Starring: Ice Cube, Regina King, Common, Eve, Nicki Minaj, Cedric the Entertainer, Michael Rainey Jr.
Rated PG-13 for Sexual Material and Language
I haven't seen the first three installments of the popular "Barbershop" franchise, nor "Beauty Shop," the spin-off with Queen Latifah. However, this is more or less a stand-alone movie. I expect those who are well acquainted with Calvin (Cube) and his crew of hairstylists on the South Side of Chicago will get more out of it, but I never got too lost myself.
Calvin is still running the barbershop with his group of a half dozen or so barbers. They trade trash talk and quips about this and that, particularly about their lives and the men and women living in it. However, the violence is getting to Calvin. His son Jalen (Rainey Jr) is getting into fights and toeing ever closer to moving his shop to the North Side. But after ex-barber turned politician Jimmy (Sean Patrick Thomas) proposes building a gate to contain the bloodshed (which will dramatically cut down on the shop's business), Calvin and Co. decide to take it upon themselves to fix the neighborhood. They get the rival gang leaders together to declare a cease-fire for a weekend and offer a weekend of free haircuts.
For a comedy, the humor is the least successful aspect of it. In addition to being neither funny nor particularly insightful, it's not there. The running plotline about the free weekend of haircuts takes up most of the running time, but it doesn't make a lot of sense. The most successful part of the film is Calvin's attempts to keep his son away from gang life. It works because director Malcom D. Lee has a better feel for dramatic material and the relationship between father and son works.

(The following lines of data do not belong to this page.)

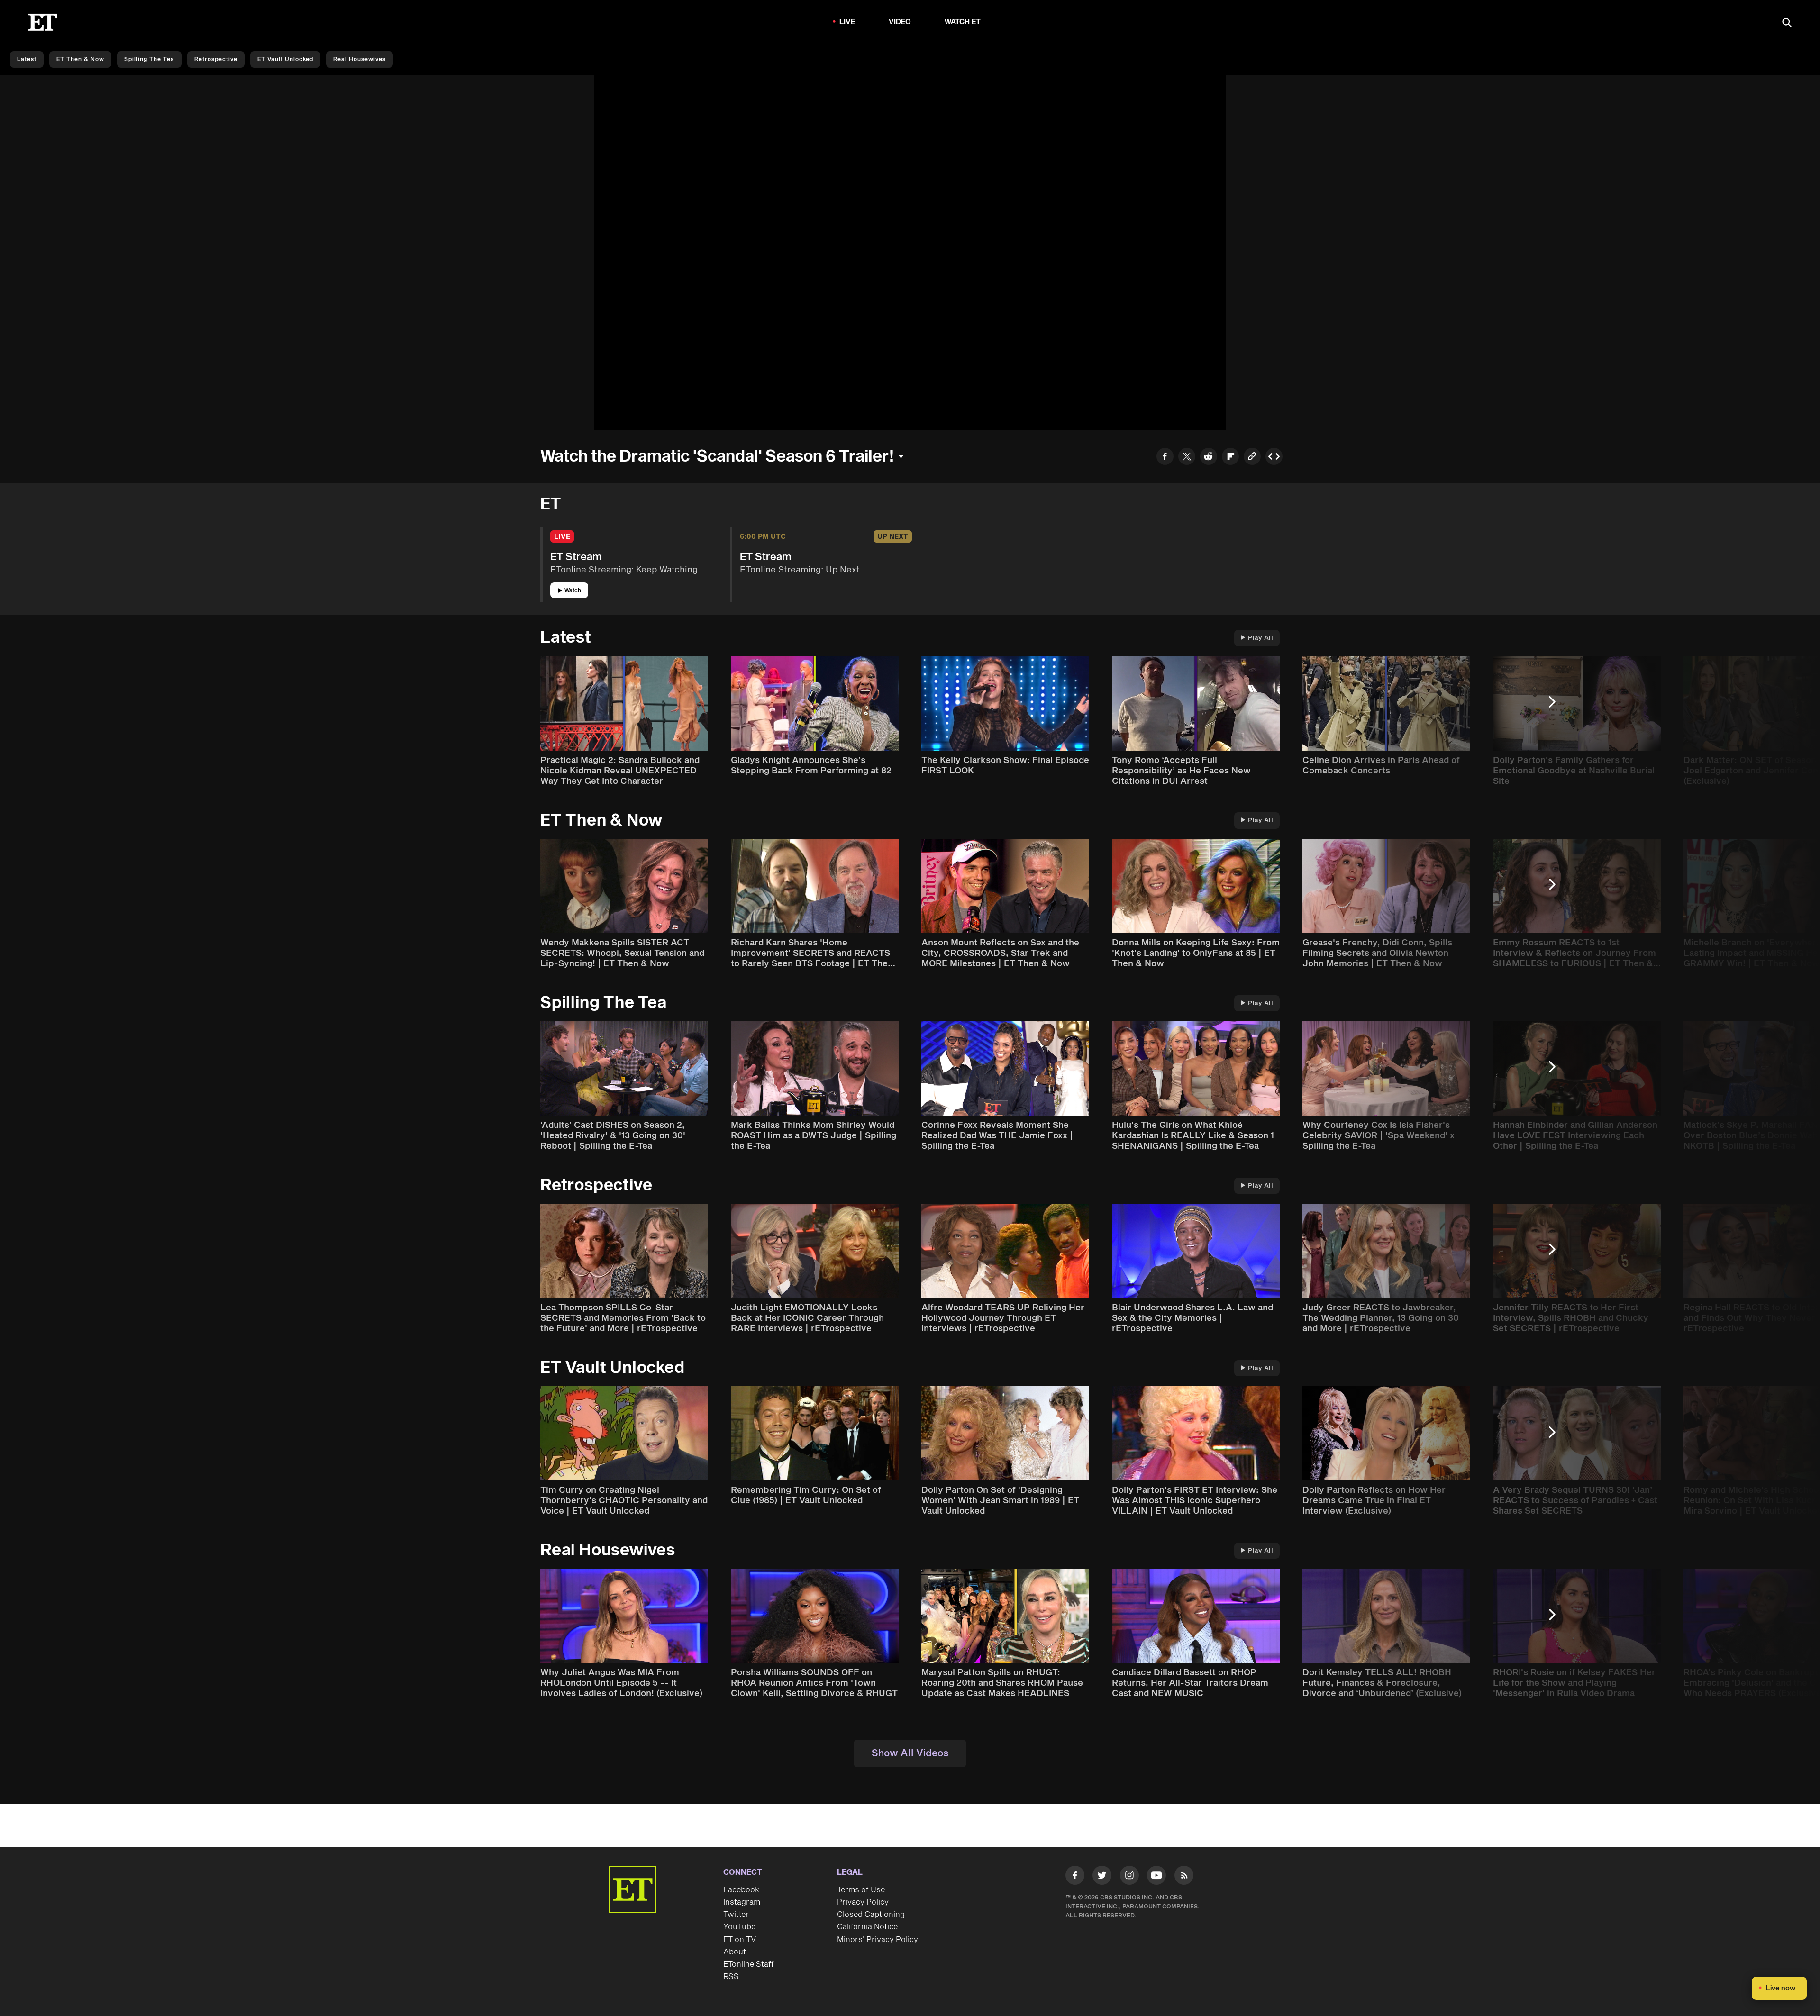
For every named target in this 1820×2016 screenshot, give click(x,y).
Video (900, 22)
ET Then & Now (80, 59)
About (734, 1952)
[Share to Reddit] (1208, 457)
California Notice (867, 1927)
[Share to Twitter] (1186, 457)
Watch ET (963, 22)
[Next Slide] (1557, 706)
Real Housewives (359, 59)
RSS (731, 1976)
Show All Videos (910, 1753)
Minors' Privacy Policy (877, 1939)
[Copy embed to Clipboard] (1274, 457)
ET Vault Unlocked (285, 59)
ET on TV (739, 1939)
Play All (1260, 638)
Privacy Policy (863, 1902)
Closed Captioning (871, 1914)
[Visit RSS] (1183, 1877)
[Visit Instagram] (1129, 1877)
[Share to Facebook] (1165, 457)
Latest (26, 59)
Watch (572, 590)
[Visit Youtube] (1156, 1875)
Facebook (741, 1890)
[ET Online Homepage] (42, 22)
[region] (910, 252)
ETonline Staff (748, 1964)
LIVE (847, 22)
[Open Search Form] (1787, 23)
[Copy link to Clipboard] (1252, 457)
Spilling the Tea (149, 59)
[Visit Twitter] (1101, 1877)
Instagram (741, 1902)
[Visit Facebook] (1074, 1877)
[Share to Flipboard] (1230, 457)
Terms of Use (861, 1890)
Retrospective (215, 59)
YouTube (739, 1927)
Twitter (736, 1914)
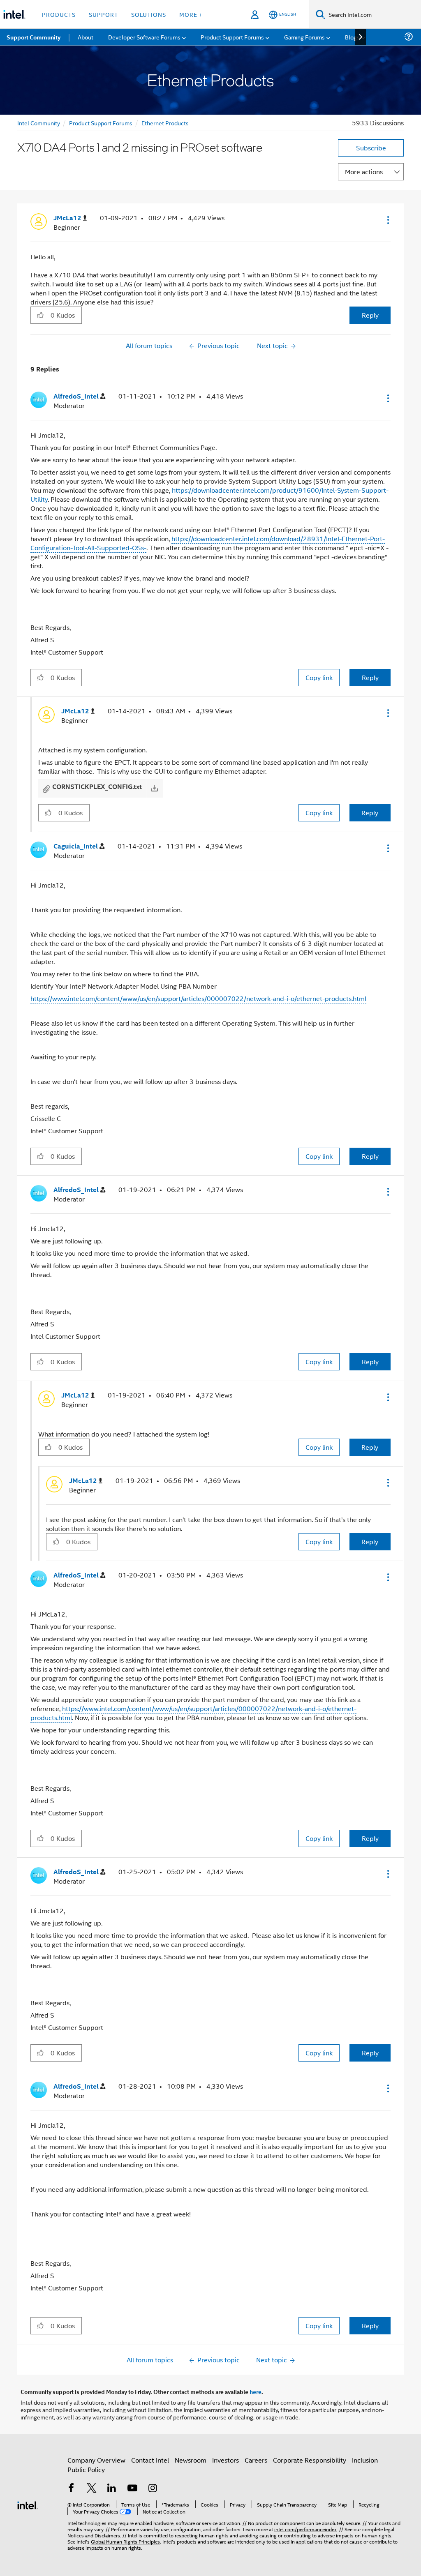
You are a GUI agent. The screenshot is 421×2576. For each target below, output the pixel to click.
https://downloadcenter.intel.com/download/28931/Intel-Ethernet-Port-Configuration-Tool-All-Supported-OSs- (207, 543)
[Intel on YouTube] (132, 2488)
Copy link (319, 677)
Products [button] (59, 14)
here (255, 2391)
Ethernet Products (165, 122)
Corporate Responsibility (309, 2460)
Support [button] (103, 14)
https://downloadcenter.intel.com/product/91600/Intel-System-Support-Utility (209, 494)
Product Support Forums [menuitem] (232, 36)
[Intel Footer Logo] (27, 2504)
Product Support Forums (100, 122)
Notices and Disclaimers (93, 2535)
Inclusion (365, 2460)
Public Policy (86, 2469)
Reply (370, 315)
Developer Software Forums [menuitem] (144, 36)
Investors (225, 2460)
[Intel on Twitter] (92, 2488)
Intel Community (38, 122)
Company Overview (96, 2460)
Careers (256, 2460)
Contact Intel (150, 2460)
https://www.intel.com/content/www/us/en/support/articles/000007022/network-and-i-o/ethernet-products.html (198, 998)
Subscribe (371, 147)
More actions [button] (364, 171)
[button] (387, 220)
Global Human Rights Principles (125, 2541)
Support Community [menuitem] (33, 37)
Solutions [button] (148, 14)
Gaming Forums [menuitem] (304, 36)
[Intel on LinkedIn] (112, 2488)
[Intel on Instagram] (153, 2488)
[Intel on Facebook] (71, 2488)
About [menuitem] (85, 36)
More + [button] (191, 14)
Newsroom (190, 2460)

"Barbershop: The Next Cut" has something to say. It knows that gang violence is a huge problem, but it also understands that the problem is too complex for simple fixes. The anger in this aspect of the story is felt, but not over-played. The film is not a rant. Instead, it's about finding a solution. While the one proposed here is too simple to be applicable in the real world, the ideal rings true and is illustrated with enough realism that any potential preachiness is minimal.
The acting is solid, but the writing is too weak and the tone too simple for anyone to do anything special. Ice Cube is fine in the highly charged moments, but has trouble in the quieter scenes. Cedric the Entertainer, the franchise's breakout actor, is supposed to be funny, I guess, but I couldn't understand a damn thing he was saying. Of the supporting characters, the only ones who get any screen time are Rashad (Common), Terri (Eve) and Draya (Minaj). Their subplot about communication in a relationship rings true, even if it could use a little more subtlety.
"Barbershop: The Next Cut" is like that. It's not great, but it's at least not a trial.